L-R: Dr Reddy Mogali (right) explains the School’s anatomy teaching, which includes the use of plastinated specimens to DPM Teo; Class of 2019 student Russell Chuah performs an ultrasound scan, a common component in LKCMedicine’s teaching
In the Anatomy Learning Centre, Mr Teo learned more about the School’s approach to anatomy teaching from Senior Lecturer and Lead for Anatomy Dr Reddy Mogali and observed how ultrasound is used in teaching through a demonstration by Class of 2019 student Russell Chuah, who performed an abdominal scan under the guidance of Assistant Dean for Year 5 Associate Professor Tham Kum Ying.
From there, he moved on to the Practical Skills Lab, one of three components making up the Centre for Clinical Simulation.
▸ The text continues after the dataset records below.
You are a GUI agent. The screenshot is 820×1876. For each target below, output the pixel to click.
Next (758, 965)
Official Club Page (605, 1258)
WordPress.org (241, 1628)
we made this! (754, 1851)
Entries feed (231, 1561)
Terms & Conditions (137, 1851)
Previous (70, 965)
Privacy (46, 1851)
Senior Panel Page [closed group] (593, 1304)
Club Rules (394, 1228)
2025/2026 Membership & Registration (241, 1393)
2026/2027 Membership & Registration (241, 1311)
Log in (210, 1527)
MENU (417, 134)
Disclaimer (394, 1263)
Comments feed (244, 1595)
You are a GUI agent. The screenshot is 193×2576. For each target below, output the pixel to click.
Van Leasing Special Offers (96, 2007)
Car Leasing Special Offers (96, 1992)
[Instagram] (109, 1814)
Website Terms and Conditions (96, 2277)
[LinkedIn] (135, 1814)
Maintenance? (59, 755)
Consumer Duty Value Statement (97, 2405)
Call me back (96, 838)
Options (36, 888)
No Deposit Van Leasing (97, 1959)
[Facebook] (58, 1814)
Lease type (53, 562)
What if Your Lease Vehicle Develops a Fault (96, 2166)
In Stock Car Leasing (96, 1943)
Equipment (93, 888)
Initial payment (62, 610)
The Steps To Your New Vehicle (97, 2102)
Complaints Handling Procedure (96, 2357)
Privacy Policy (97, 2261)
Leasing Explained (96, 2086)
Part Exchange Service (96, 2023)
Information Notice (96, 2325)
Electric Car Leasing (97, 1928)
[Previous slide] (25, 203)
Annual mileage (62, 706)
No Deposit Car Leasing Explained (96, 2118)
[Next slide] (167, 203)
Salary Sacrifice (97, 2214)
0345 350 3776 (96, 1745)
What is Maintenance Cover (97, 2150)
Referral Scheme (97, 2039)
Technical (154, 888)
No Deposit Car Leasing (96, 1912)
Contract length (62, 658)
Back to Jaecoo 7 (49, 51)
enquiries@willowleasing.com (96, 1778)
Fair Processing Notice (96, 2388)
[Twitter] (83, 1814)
Kai Wei demonstrated venepuncture, while Berwyn performed suturing in a hybrid scenario where a simulated patient was fitted with a prosthetic wound, under the guidance of Assistant Director and Lead for Practical Skills Ms Ramani Saravanan and Assistant Dean for Clinical Communication Training & Student Welfare Dr Tanya Tierney respectively.
DPM Teo, Prof Andersson and Mr Lim watch Berwyn apply skills learnt in communication and practical skills training in a hybrid scenario, under the supervision of Assoc Prof Nigel Tan and Dr Tanya Tierney
Assistant Dean for Year 4 and Family Medicine Associate Professor Wong Teck Yee then invited Mr Teo to try his hand at either of these skills. Mr Teo gamely tried the venepuncture, drawing blood on his first attempt. Assoc Prof Wong and Assistant Dean for Year 3 Associate Professor Nigel Tan also shared insights on how clinical skills training helps to prepare students for clinical practice.
Mr Teo trying his hand at venepuncture, under the guidance of Ms Ramani
As Chairman of the National Research Foundation, Mr Teo also had a strong interest in research and two young scientists at the School were on hand in the research labs to share more about their work. Assistant Professor of Metabolic Disease Yusuf Ali outlined his research which aims to solve the enigma of insulin cell dysfunction in early Type-2 diabetes; while Assistant Professor of Molecular Medicine and NMRC Transition Award recipient Sanjay Chotirmall explained the ways in which his team is working to improve the pulmonary health of the population.
After this packed programme, it was time to enjoy some light refreshments and the panoramic views offered by the Medical Library on Level 20, where Mr Teo mingled with students. Mr Teo took the opportunity to hear more from students what they make of life at the medical school and what they felt made the curriculum unique. He urged them to study hard as they will be the doctors who will care for his generation and future ones.
Before the visit ended, there was just time for a commemorative group and 360 degree photo.